La sofisticación de los sistemas de creación de avatares y clonación de voz abre además la puerta a la desinformación y la suplantación de identidad en el entorno educativo. Y la integración de la IA en el proceso artístico plantea preguntas sobre propiedad intelectual que todavía no tienen respuesta clara. OpenAI ha convertido a los docentes en el primer banco de pruebas masivo de la nueva generación de ChatGPT, lo que muestra hasta qué punto el sector educativo está en el centro de esta transformación.
«Estamos ante una época interesante en el ámbito de la educación porque la IA generativa puede abrir las puertas a un aprendizaje personalizado y global. Hay que afrontar los riesgos éticos que comporta y garantizar la responsabilidad en el uso de estas nuevas tecnologías, así como promover la alfabetización en IA y el acceso equitativo para reducir la brecha digital», apunta Desírée Gómez Cardosa, analista de aprendizaje y docencia del eLinC.
Guillem Garcia Brustenga, coautor del análisis, añade que «la colaboración entre docentes, estudiantes y desarrolladores será clave para una integración lograda de estas posibilidades en la educación. El equilibrio entre la tecnología y la dimensión humana es lo que determinará si aprovechamos el potencial real de la IA».

¿Qué herramientas de IA son más usadas en educación?

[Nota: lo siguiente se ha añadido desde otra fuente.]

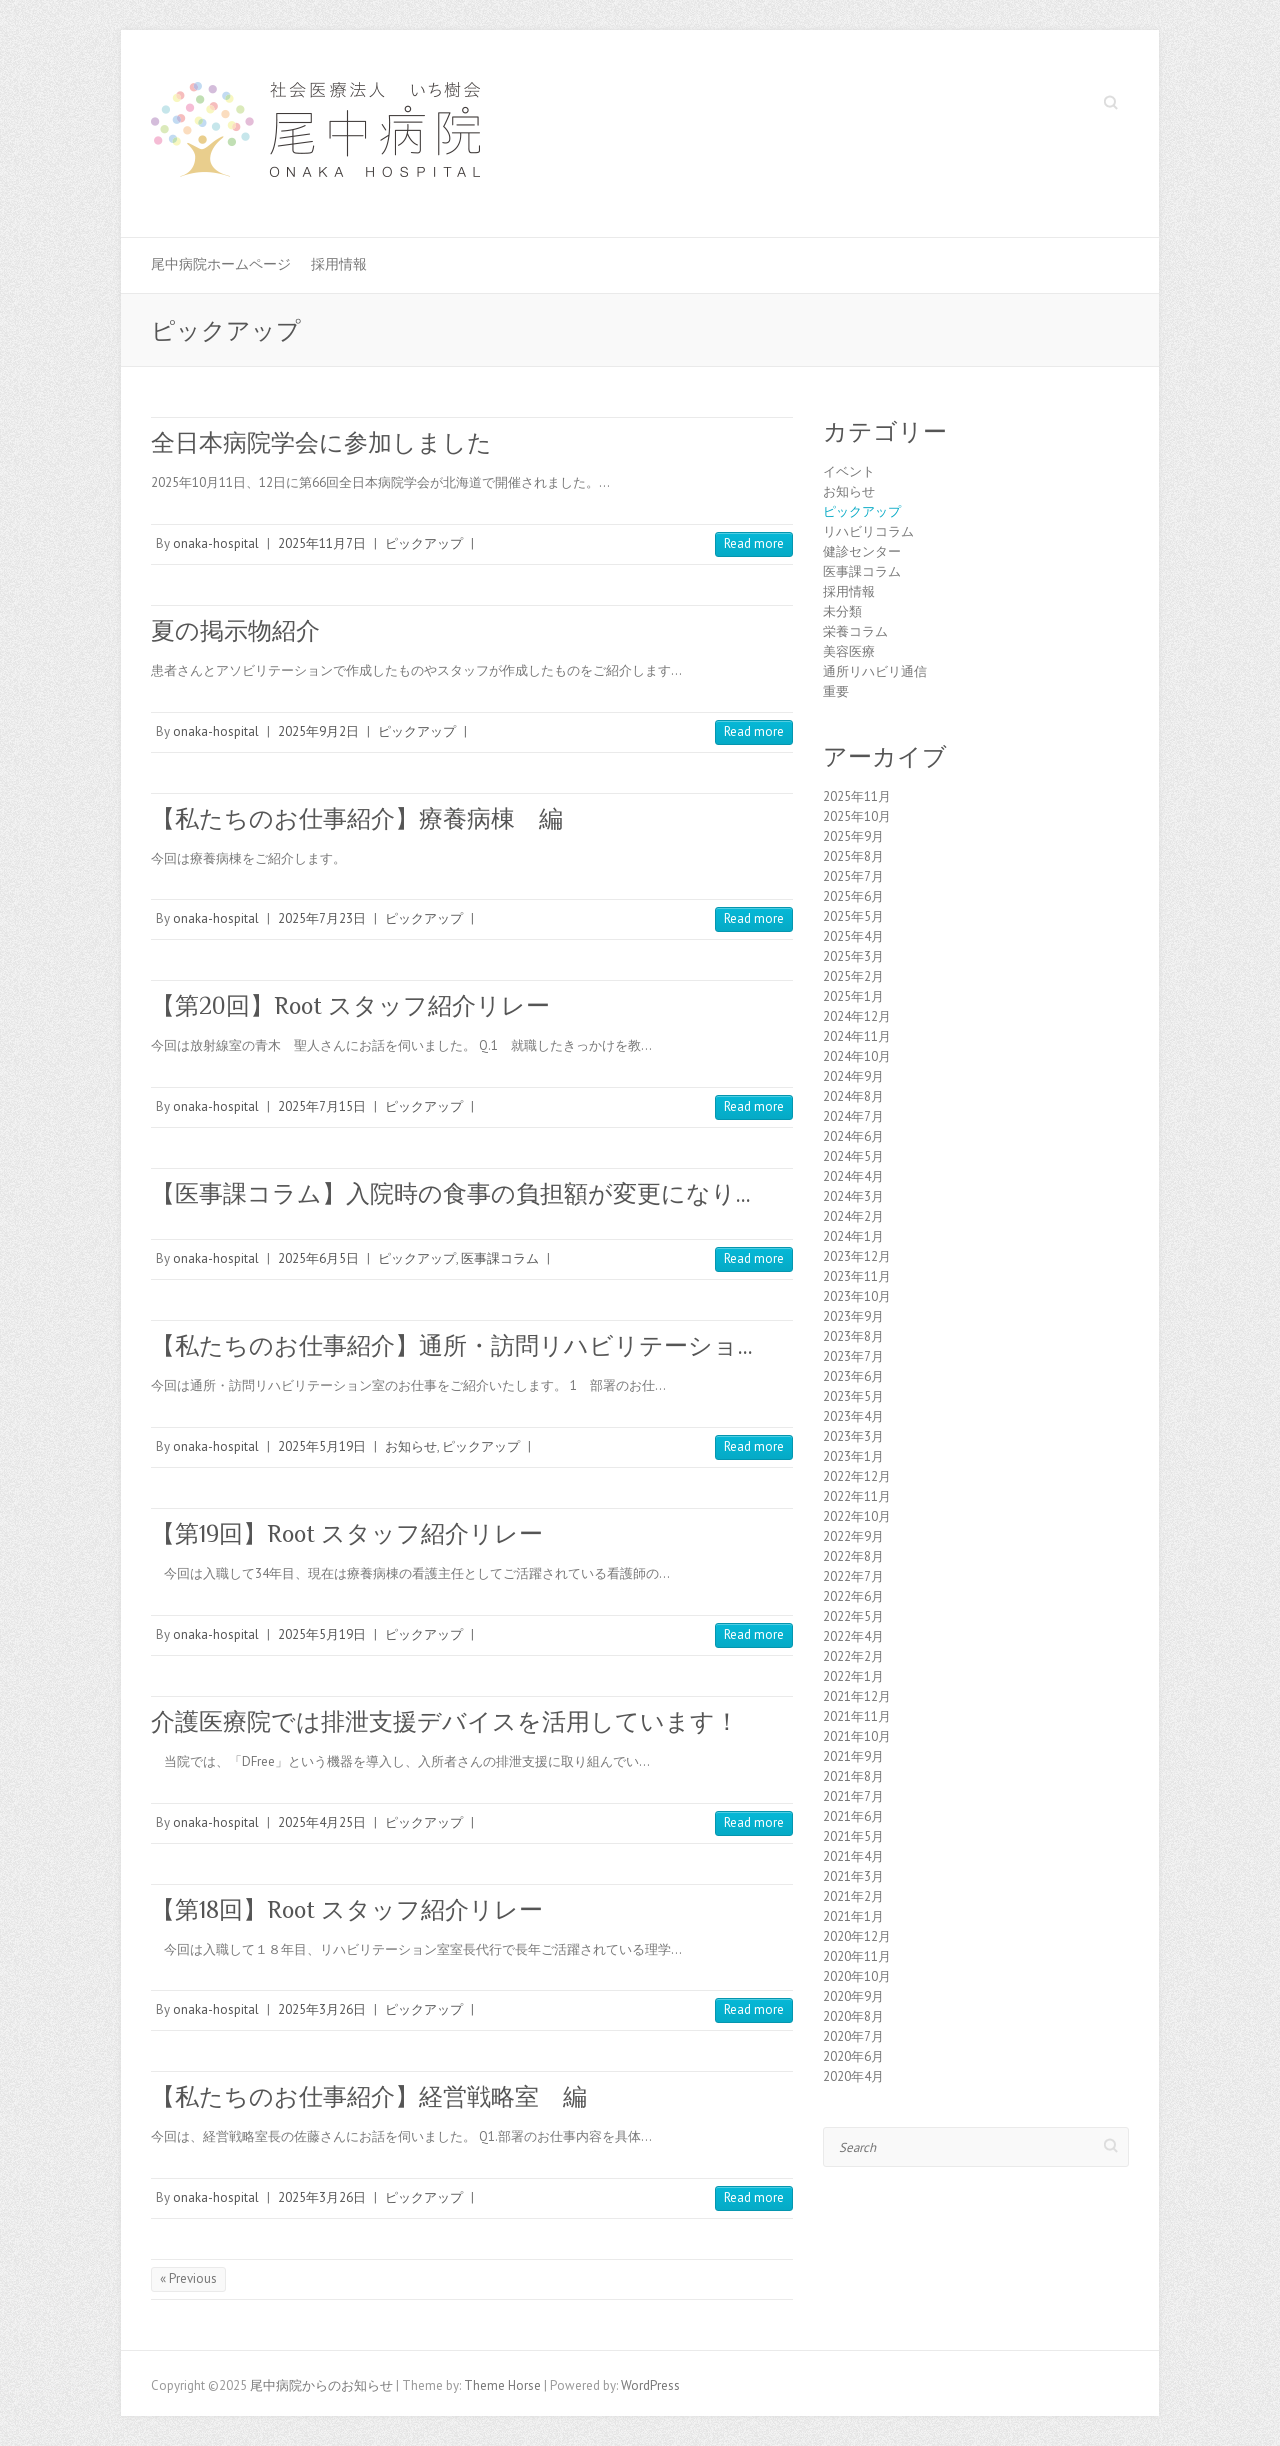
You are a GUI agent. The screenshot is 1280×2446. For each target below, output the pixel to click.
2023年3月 (853, 1436)
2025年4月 (853, 936)
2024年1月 (853, 1236)
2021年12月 (857, 1696)
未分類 (842, 611)
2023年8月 (853, 1336)
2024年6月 (853, 1136)
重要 (836, 691)
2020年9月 (853, 1996)
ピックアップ (424, 543)
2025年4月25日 (322, 1822)
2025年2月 (853, 976)
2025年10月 (857, 816)
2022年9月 (853, 1536)
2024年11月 (857, 1036)
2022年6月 (853, 1596)
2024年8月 (853, 1096)
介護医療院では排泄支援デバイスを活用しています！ (445, 1721)
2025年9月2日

Entre las más utilizadas están ChatGPT y ChatPDF para asistencia docente, HeyGen y Synthesia para creación de vídeos con avatares, Midjourney y DALL·E para producción visual, y SlidesAI o Tome para la generación de presentaciones. Las API de OpenAI y otras compañías también están siendo adoptadas por plataformas educativas para construir herramientas específicas.

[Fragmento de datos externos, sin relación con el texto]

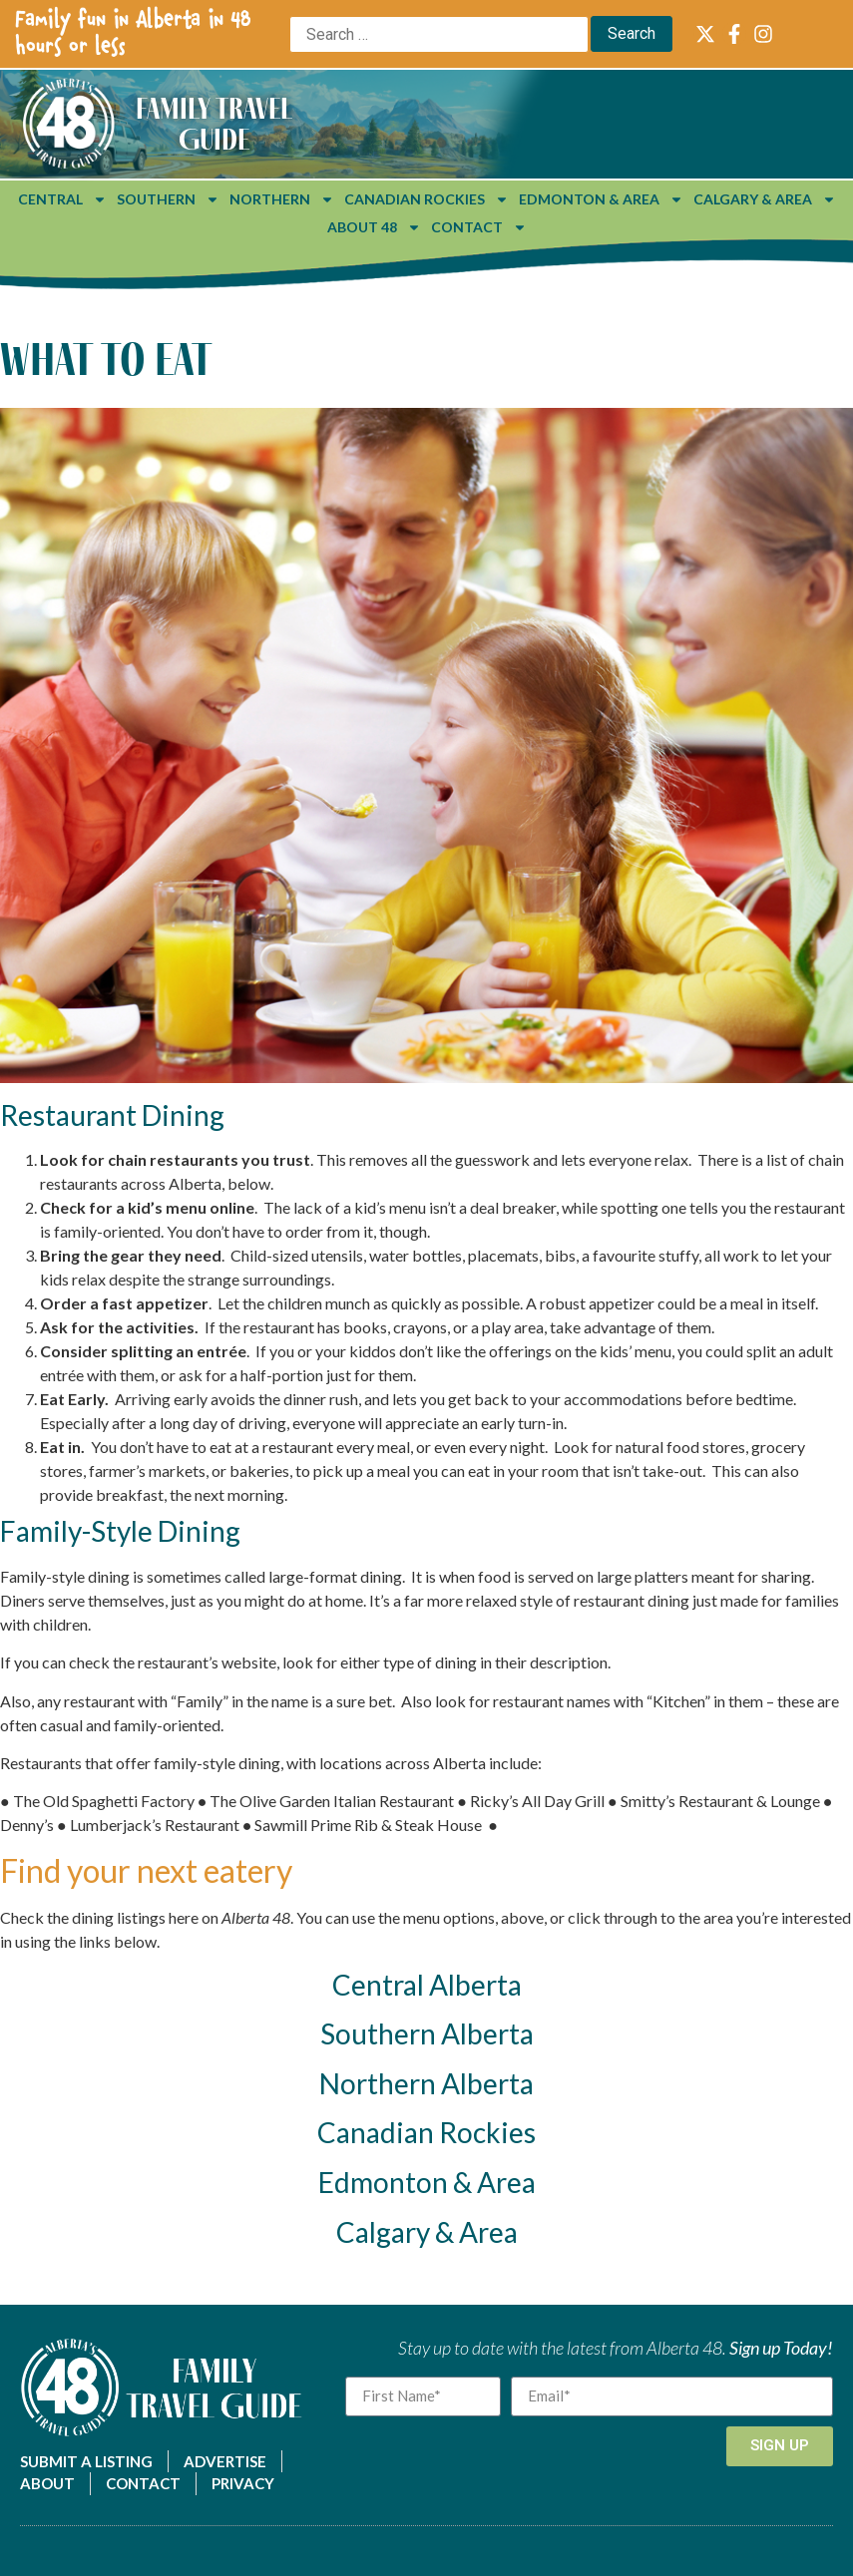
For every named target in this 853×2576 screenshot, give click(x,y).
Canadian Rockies (426, 199)
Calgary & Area (764, 199)
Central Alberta (427, 1985)
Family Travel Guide (214, 123)
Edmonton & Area (601, 199)
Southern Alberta (427, 2033)
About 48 (374, 227)
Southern (168, 199)
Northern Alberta (426, 2083)
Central (62, 199)
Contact (479, 227)
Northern (281, 199)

¿Puede la IA evaluar a los estudiantes de forma autónoma?
Técnicamente sí, pero los expertos del eLinC advierten del riesgo de delegar en exceso esta tarea en la IA. La evaluación implica juicios pedagógicos complejos que los modelos actuales no gestionan bien en todos los contextos, y los sesgos algorítmicos pueden afectar a la equidad del resultado.

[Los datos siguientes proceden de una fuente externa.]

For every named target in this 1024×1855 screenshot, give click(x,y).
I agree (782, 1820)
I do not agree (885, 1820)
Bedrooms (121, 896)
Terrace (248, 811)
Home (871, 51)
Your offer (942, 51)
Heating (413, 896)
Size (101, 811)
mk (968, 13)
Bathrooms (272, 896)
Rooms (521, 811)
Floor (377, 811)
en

¿Qué ocurre con la propiedad intelectual de las obras creadas con IA?
La normativa sobre propiedad intelectual no está adaptada a los contenidos generados con IA en la mayoría de países, y las decisiones judiciales varían según la jurisdicción. En el ámbito educativo, esto obliga a centros y docentes a revisar sus políticas de uso de estas herramientas.
¿Cómo afecta la IA a la brecha digital en educación?
La adopción masiva de IA en el aula puede ampliar la brecha si el acceso a las herramientas y la formación en su uso no se distribuye de forma equitativa. Centros o estudiantes sin recursos tecnológicos adecuados quedarían en desventaja. La alfabetización en IA es una condición necesaria para que la integración sea inclusiva.
¿Qué riesgos de privacidad plantea el uso de IA en el aula?
La mayoría de herramientas de IA generativa procesan los datos que se les introducen. En un contexto educativo, esto puede incluir textos de estudiantes menores de edad, datos de rendimiento o contenidos de las sesiones. Las instituciones deben revisar las políticas de privacidad de cada herramienta antes de utilizarla con alumnos.
Fuente: UOC — eLinC. Análisis de Desírée Gómez Cardosa y Guillem Garcia Brustenga, analistas de tendencias educativas del eLearning Innovation Center de la Universitat Oberta de Catalunya.